The examples of forming a Cartesian product with LINQ are:

  1. This example uses the LINQ query syntax to create a Cartesian product. It uses an unconstrained join between the two sequences. This is exactly how SQL operates when used to form a Cartesian product.
  2. The second example uses the LINQ method syntax to form a Cartesian product between two integer sequences. These sequences are generated using the Enumerable.Range () method. The Cartesian product is formed using the LINQ method Join(). The arguments to the overload of the Join() methods are: the second IEnumerable, the outer (first sequence) key selector, the inner (the second sequence) key selector, and the result selector. The key selectors in each part of the join are just 1, which ‘says’ this is the join key for each of the same sequences.
  3. The third example demonstrates the scalability of the approach, by joining three sequences in a Cartesian product. If you can do this with two, and three sequences, then I would expect the approach would work with as many sequences as you require. This example also demonstrates the joining of different types of object using this approach.

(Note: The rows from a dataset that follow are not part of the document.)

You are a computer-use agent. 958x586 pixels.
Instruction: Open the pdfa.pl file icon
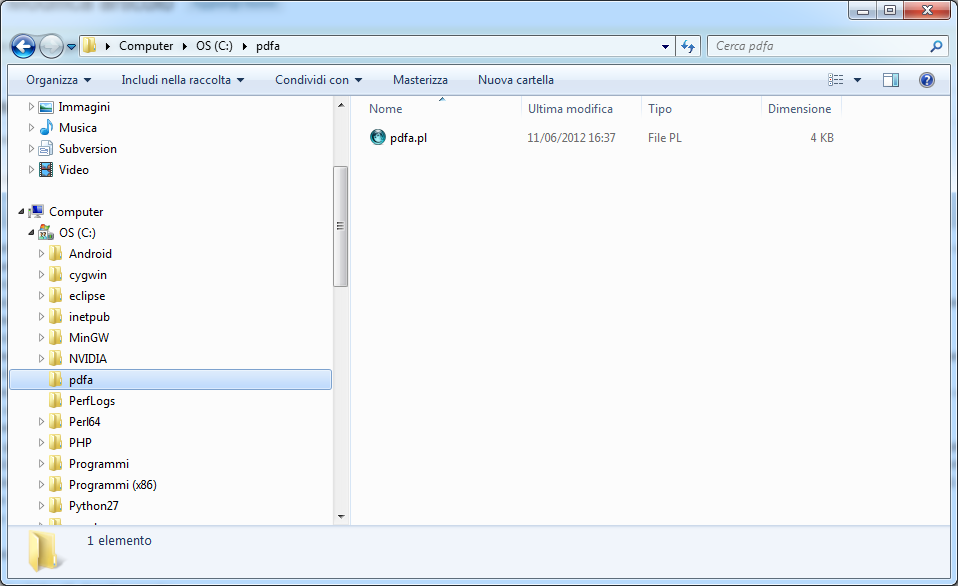377,138
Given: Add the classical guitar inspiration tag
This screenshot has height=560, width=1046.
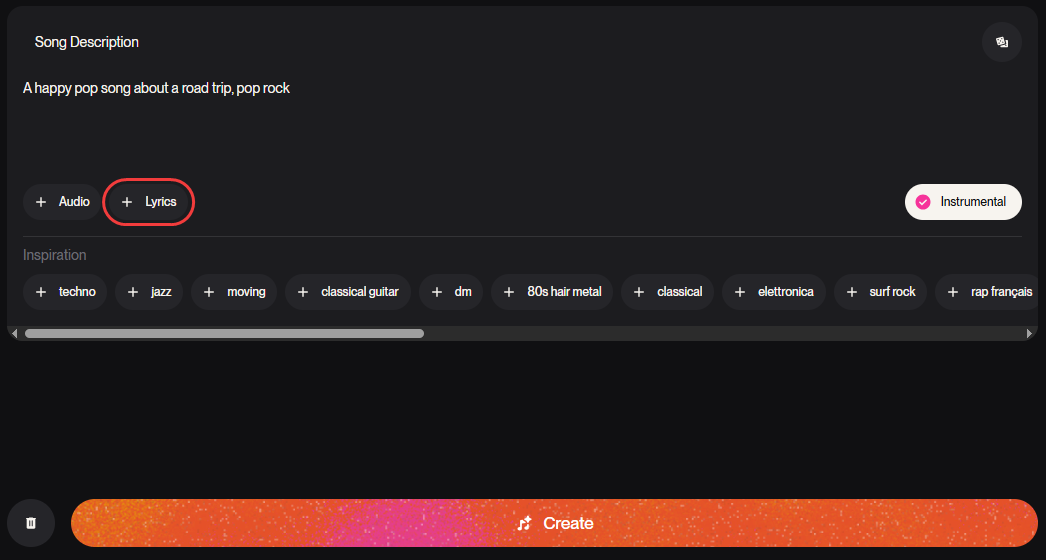Looking at the screenshot, I should click(348, 292).
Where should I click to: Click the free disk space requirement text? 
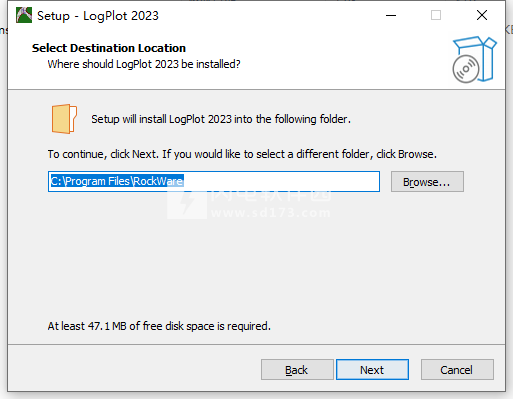pyautogui.click(x=159, y=326)
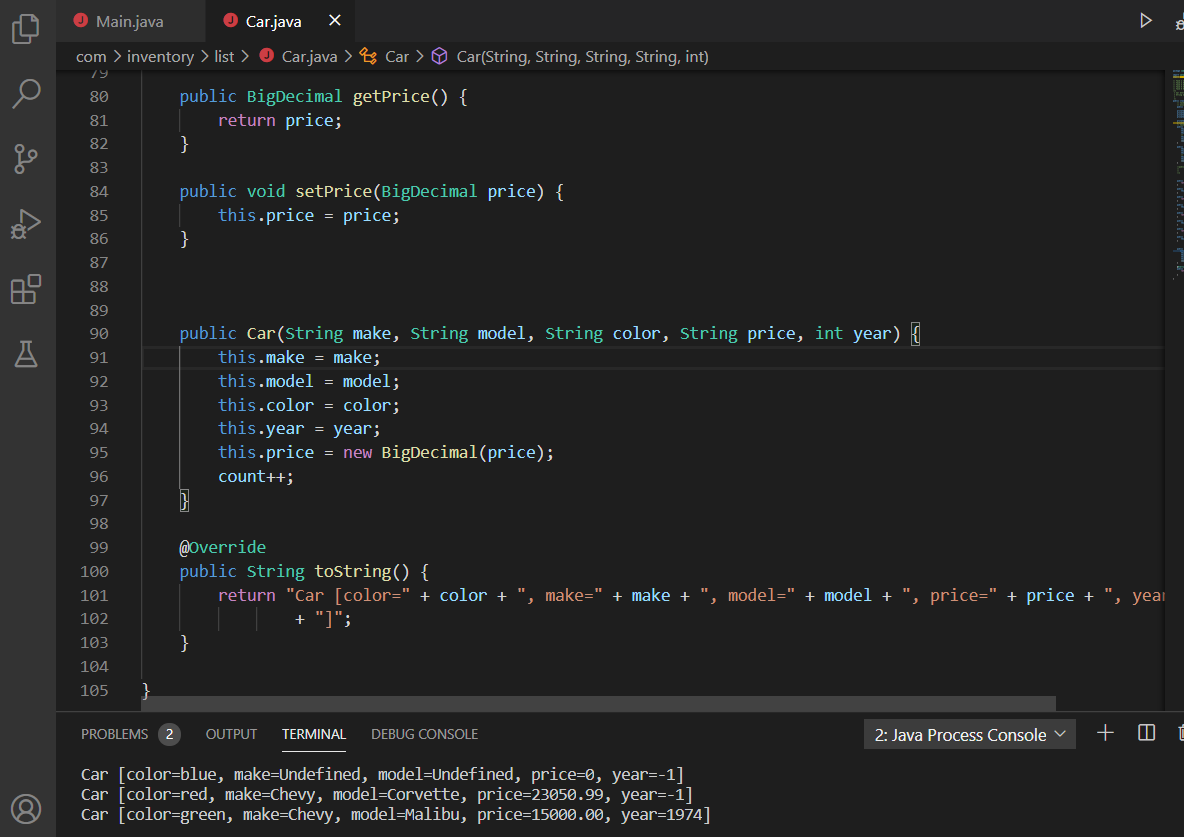Close the Car.java editor tab
1184x837 pixels.
tap(334, 21)
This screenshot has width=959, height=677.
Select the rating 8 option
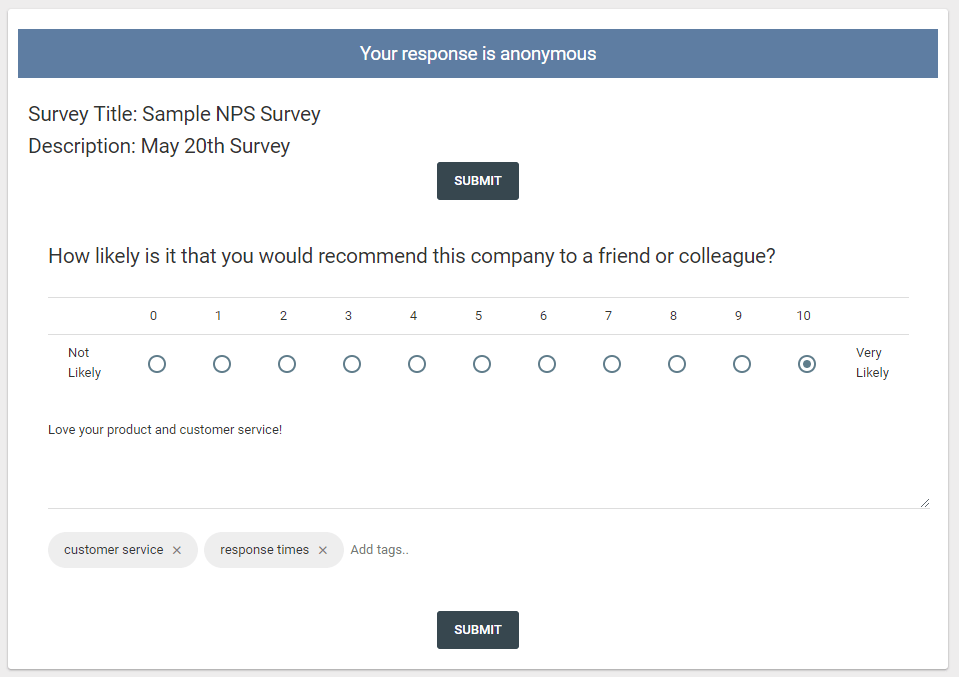point(677,364)
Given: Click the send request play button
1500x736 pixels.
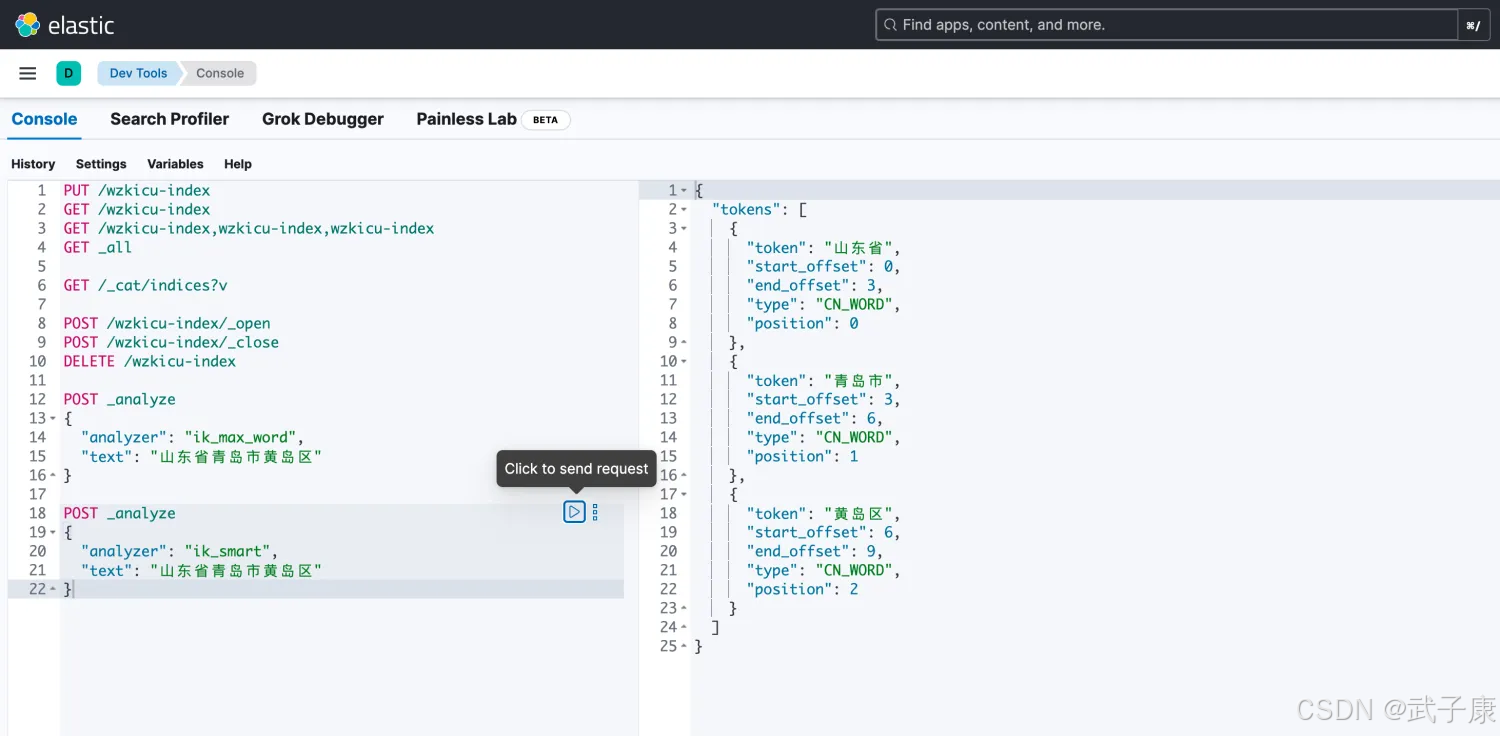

If you missed it above, this example method also uses the ToOutput LINQ extension method. The ToOutput extension method was the subject of a previous blog post: Dumping a formatted IEnumerable to Output, and the code for the extension method is included there.

Conclusions

  • I believe that the approach presented is a clear, clean, and concise, approach to generation of a Cartesian product using the LINQ method syntax.
  • I suspect that I will generalise this approach into another LINQ extension method. The may well become another blog post. There are a couple of interesting deign decisions which I need to make when designing and implementing this approach as an extension method. I will leave those discussions for that blog post.